**Exercise goal**
Where does the string "Task" occur in the records? Copy each line that holds it.

**Supplied data**
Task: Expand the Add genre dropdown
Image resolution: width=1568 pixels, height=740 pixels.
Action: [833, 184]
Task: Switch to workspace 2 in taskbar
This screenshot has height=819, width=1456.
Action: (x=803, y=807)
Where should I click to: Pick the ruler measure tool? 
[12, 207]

==

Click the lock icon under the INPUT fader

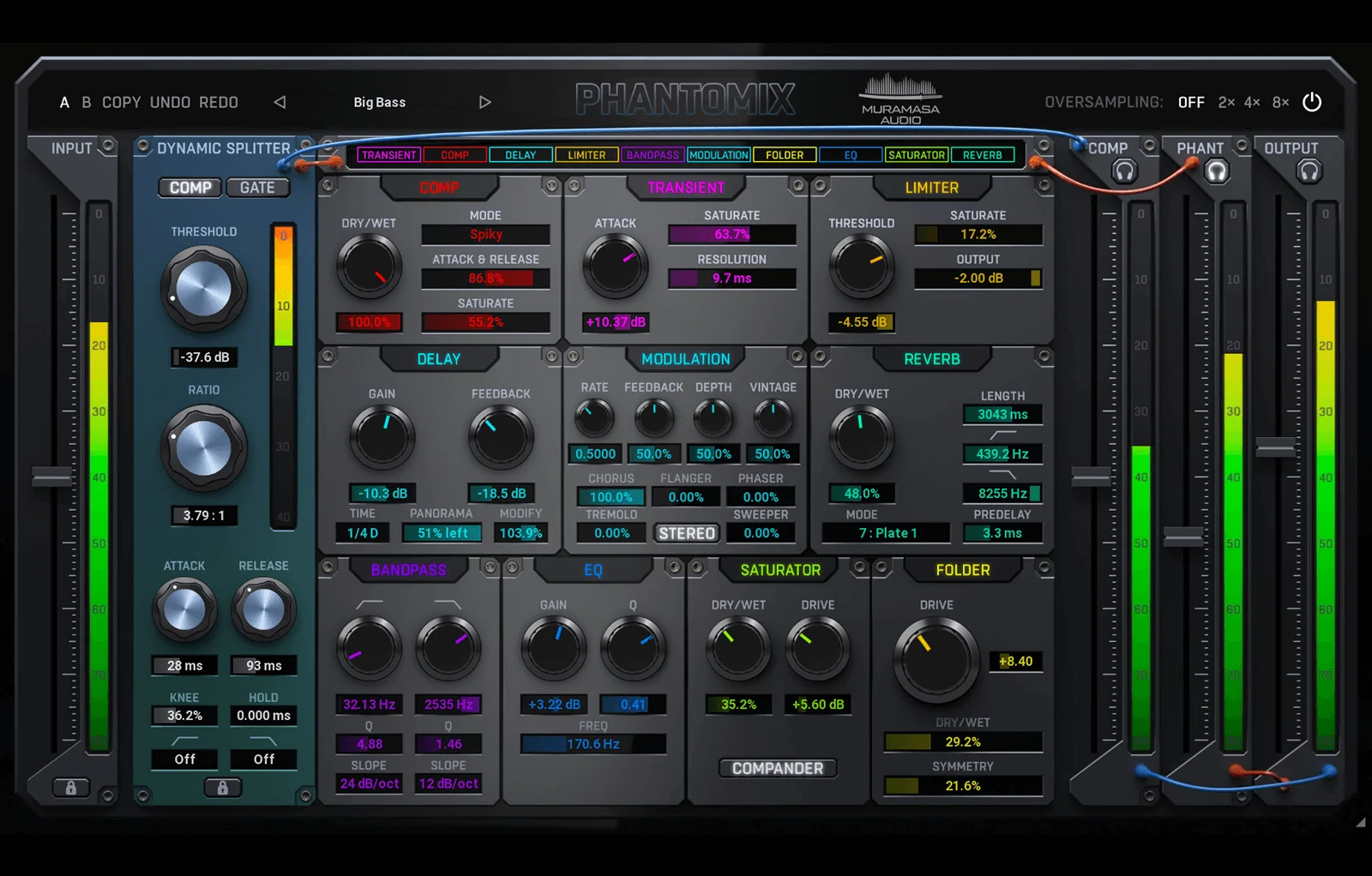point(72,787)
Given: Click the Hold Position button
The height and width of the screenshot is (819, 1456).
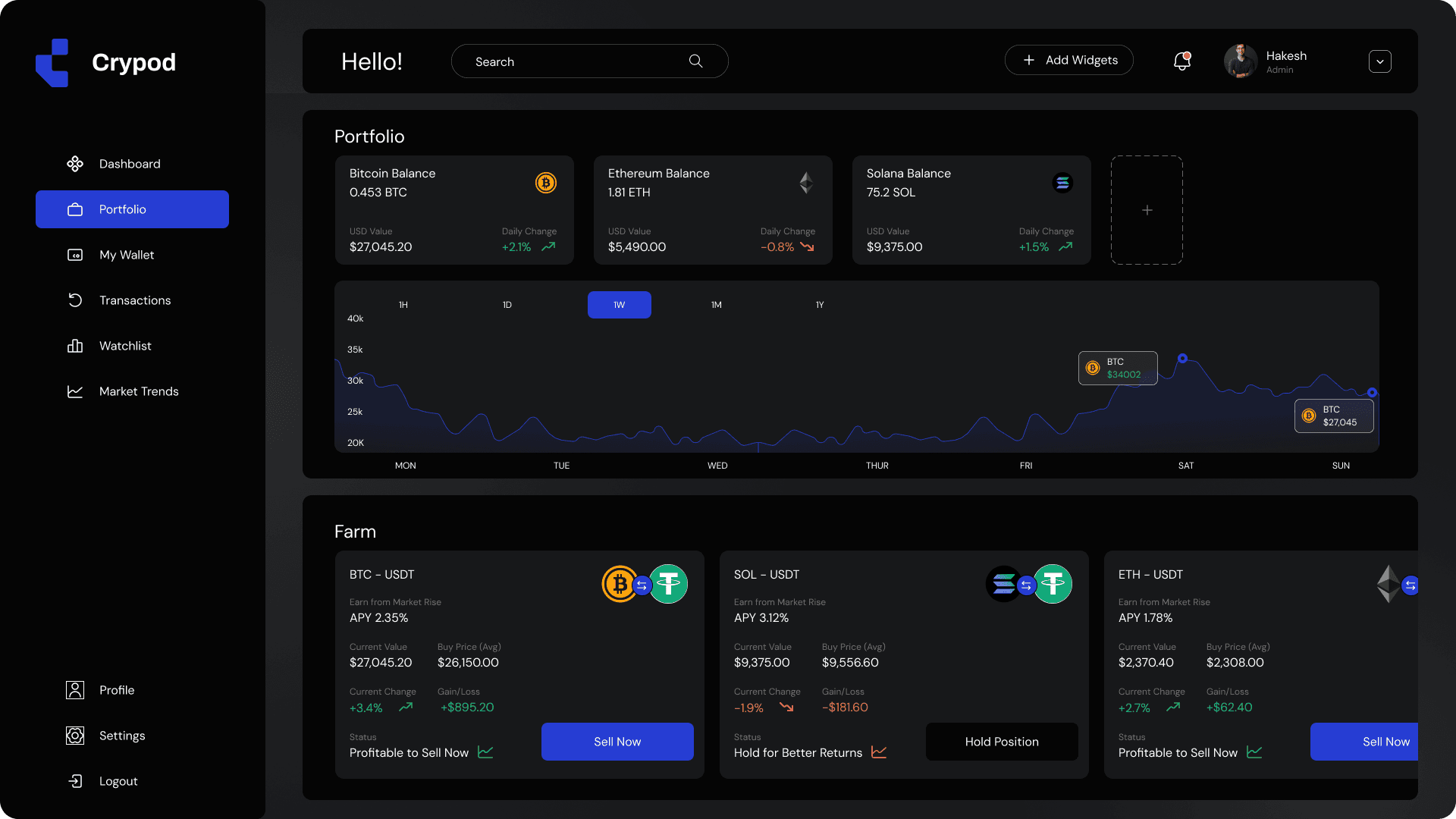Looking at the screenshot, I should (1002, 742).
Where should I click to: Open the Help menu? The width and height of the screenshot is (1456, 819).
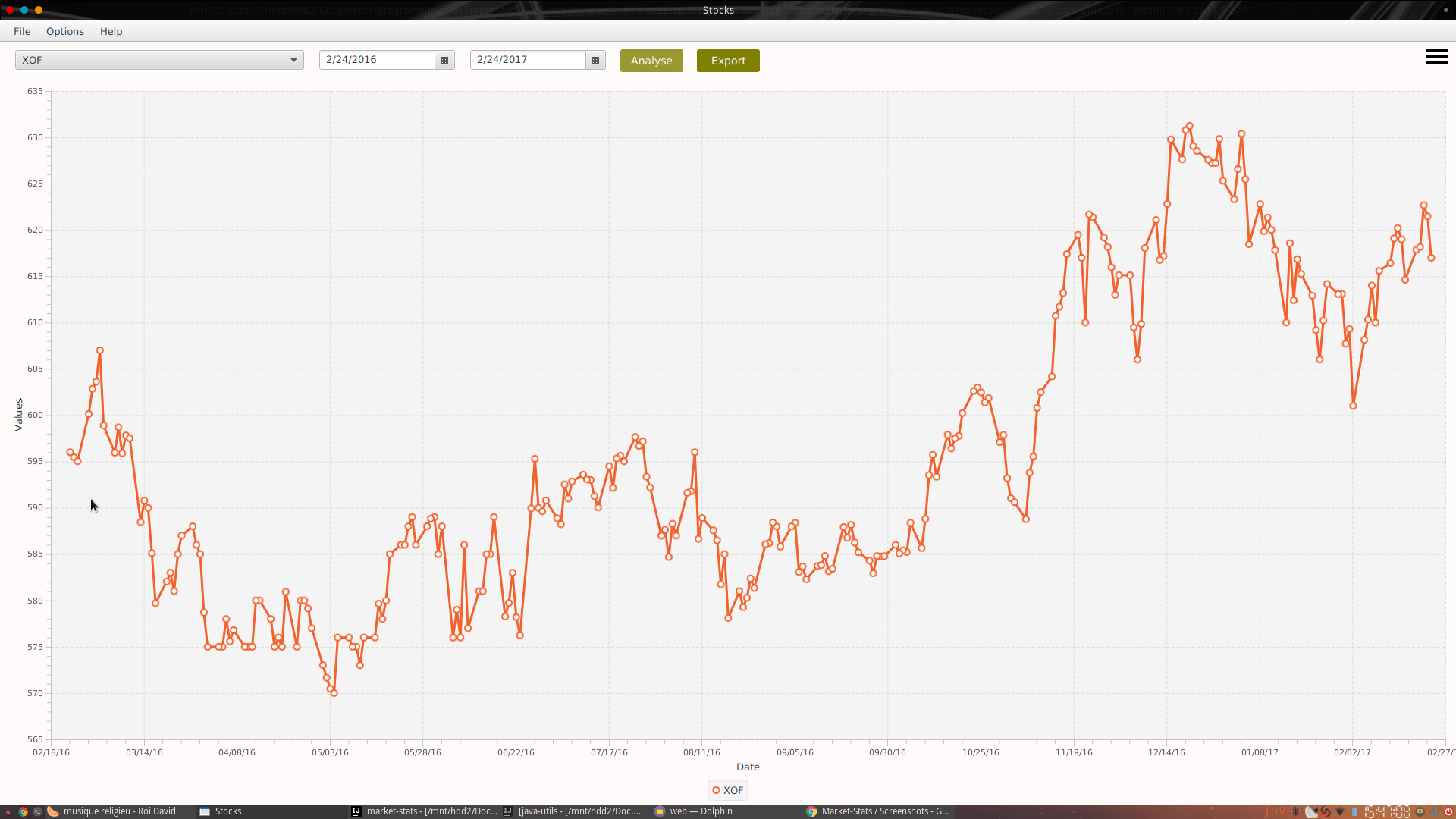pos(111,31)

**Answer box**
Task: Expand the Add genre dropdown
Task: Switch to workspace 2 in taskbar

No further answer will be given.